Tom McCall Waterfront Park is bordered by Front Avenue, now known as Naito Parkway, which has a number of historic buildings along its west side, facing the park. Here are some of the highlights of Naito Parkway.
Fechheimer & White Building on June 8, 2008
The site of the Fechheimer & White Building at 233 SW Front Avenue (now Naito Parkway) was originally occupied by a frame building that housed a cigar stand and later a second hand clothing store. Morris W. Fechheimer, a prominent Portland attorney, and Isam White, Portland's largest wholesaler and retailer of dry goods, bought the land and the original building in 1883. Williams and Krumbein, Portland's best known Victorian architecture firm, designed this building with a granite base, cast iron arches and Corinthian columns, second-floor stucco masonry and cornice and brackets of wood and sheet metal. The cast iron was fabricated by Portland's Willamette Iron Works. The building was completed in 1885 at a cost of $7,000, and the first tenants were commission and fruit merchants Sladden and Church. Later tenants included warehousemen, gentlemen's furnishings retailers, a transfer company, a furniture manufacturer, a supplier of gas and oil engines and a sheet metal fabricator. Originally the building had three pairs of doors in front; they were later replaced by a single pair of doors with display windows on each side. Ralph Walstron and Jeff Hollbrook, owners of a real estate appraisal and consulting firm, restored the building in 1960. It was refurbished again in 1979-1980.
This photograph, taken immediately after World War II, shows the other buildings on this same block.
Historical Photo:
Fechheimer & White Building, 5/13/1962 (Salem Public Library)
The Italianate-style Smith's Block was designed by Oregon architect W. W. Piper and was built in 1872 for William K. and Joseph S. Smith at a cost of $50,000.

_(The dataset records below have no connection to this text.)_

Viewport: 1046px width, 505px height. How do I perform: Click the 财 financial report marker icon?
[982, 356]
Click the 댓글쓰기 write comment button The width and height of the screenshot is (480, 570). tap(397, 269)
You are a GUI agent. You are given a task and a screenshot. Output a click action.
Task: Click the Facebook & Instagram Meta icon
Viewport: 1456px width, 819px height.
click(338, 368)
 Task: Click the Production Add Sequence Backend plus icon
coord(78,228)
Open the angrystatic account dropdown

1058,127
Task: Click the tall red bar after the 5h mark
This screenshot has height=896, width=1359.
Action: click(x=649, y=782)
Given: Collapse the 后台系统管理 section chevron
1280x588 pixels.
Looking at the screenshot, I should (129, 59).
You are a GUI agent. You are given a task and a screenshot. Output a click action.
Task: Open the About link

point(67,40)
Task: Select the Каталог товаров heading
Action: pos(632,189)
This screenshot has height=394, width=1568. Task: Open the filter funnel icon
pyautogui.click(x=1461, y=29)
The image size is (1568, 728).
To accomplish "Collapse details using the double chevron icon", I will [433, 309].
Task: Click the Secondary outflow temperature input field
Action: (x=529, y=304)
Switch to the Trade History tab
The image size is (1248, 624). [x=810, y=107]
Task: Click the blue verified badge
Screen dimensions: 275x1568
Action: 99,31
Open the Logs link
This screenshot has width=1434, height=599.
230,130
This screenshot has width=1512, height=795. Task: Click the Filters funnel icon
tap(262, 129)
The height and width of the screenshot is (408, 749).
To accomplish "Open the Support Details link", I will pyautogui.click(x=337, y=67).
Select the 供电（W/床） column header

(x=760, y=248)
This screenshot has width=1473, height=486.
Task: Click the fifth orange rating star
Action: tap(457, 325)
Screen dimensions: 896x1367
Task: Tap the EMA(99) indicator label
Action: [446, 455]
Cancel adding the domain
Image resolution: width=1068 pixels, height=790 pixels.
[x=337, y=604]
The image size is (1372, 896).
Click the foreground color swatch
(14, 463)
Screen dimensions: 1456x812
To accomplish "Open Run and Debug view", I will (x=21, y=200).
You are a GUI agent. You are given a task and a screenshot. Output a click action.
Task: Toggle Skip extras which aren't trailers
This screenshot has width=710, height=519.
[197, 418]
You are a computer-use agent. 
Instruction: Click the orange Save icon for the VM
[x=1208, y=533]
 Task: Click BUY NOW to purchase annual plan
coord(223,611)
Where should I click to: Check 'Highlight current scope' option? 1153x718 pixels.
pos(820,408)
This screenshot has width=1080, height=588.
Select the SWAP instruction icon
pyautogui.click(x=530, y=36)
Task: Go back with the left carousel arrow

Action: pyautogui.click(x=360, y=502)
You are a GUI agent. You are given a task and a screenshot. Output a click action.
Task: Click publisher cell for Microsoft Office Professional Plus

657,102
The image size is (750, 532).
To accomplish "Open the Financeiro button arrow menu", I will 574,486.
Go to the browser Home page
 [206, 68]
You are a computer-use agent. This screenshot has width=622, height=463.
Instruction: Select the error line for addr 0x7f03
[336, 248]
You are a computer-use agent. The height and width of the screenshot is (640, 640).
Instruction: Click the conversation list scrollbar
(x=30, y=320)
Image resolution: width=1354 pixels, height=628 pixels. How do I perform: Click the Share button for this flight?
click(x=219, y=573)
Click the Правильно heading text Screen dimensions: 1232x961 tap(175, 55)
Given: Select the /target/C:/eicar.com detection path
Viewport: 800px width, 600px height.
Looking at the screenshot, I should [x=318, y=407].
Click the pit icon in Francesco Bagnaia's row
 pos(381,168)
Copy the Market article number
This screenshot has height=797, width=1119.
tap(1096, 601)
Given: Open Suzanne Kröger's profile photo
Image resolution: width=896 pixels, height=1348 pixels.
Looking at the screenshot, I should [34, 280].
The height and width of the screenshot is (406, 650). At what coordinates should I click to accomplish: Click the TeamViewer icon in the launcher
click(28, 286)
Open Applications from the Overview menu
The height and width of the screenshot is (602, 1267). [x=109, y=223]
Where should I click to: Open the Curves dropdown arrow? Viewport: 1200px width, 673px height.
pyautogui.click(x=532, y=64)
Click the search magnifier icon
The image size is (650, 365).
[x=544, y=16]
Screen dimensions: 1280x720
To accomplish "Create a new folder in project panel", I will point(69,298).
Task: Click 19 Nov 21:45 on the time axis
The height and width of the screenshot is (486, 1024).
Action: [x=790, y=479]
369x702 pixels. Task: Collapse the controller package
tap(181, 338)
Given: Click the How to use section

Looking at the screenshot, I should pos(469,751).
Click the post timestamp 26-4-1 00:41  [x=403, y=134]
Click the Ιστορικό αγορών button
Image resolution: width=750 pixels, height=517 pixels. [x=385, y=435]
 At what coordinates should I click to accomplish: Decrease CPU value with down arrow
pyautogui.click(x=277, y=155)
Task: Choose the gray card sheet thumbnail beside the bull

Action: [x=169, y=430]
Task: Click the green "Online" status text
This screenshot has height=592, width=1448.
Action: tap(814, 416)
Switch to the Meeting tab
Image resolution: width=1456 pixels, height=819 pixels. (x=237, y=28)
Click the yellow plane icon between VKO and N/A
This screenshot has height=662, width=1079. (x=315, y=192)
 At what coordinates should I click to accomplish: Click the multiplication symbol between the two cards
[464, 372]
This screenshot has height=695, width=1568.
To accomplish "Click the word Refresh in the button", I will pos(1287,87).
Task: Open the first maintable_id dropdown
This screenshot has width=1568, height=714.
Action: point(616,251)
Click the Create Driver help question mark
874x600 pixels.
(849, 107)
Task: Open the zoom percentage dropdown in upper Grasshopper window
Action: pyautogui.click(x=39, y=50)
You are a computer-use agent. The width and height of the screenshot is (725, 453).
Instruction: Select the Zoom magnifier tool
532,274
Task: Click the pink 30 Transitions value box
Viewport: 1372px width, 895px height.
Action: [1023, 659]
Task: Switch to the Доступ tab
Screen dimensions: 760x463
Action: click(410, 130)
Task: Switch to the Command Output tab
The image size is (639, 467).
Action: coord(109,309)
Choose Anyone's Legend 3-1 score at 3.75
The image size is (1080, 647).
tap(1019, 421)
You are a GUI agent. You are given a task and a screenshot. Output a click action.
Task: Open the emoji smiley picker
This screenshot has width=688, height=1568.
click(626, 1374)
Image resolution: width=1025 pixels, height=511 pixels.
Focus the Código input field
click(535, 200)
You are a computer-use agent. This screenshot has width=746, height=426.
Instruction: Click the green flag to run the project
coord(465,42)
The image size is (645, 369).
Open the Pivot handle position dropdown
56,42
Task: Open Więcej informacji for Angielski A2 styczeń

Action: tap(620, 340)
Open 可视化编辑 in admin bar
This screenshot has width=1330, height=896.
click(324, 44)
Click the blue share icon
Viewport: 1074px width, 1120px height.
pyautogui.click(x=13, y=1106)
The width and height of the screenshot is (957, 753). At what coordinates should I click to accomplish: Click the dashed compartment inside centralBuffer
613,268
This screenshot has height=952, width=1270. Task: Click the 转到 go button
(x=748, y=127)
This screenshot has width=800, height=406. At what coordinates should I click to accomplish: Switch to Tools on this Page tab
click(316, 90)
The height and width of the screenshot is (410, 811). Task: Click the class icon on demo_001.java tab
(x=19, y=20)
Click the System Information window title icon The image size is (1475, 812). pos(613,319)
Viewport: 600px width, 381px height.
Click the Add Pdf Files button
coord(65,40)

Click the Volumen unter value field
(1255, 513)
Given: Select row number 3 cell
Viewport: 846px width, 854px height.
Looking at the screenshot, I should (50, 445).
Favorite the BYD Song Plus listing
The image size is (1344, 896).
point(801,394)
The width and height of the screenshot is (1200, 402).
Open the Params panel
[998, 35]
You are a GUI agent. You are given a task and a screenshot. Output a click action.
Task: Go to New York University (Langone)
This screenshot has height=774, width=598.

The gothic-style Bickel Block was designed by Justus Krumbein and built in 1883 for Frederick Bickel, a German candy-maker who opened a confectionary shop with Frank Dekum. The building's cast iron columns were made by the Architectural Iron Works of San Francisco. The Parke & Lacey Machinery Company, a manufacturer of engines, boilers & sawmill machinery, first occupied the building. The Fraser Paper Company bought it in the 1950s.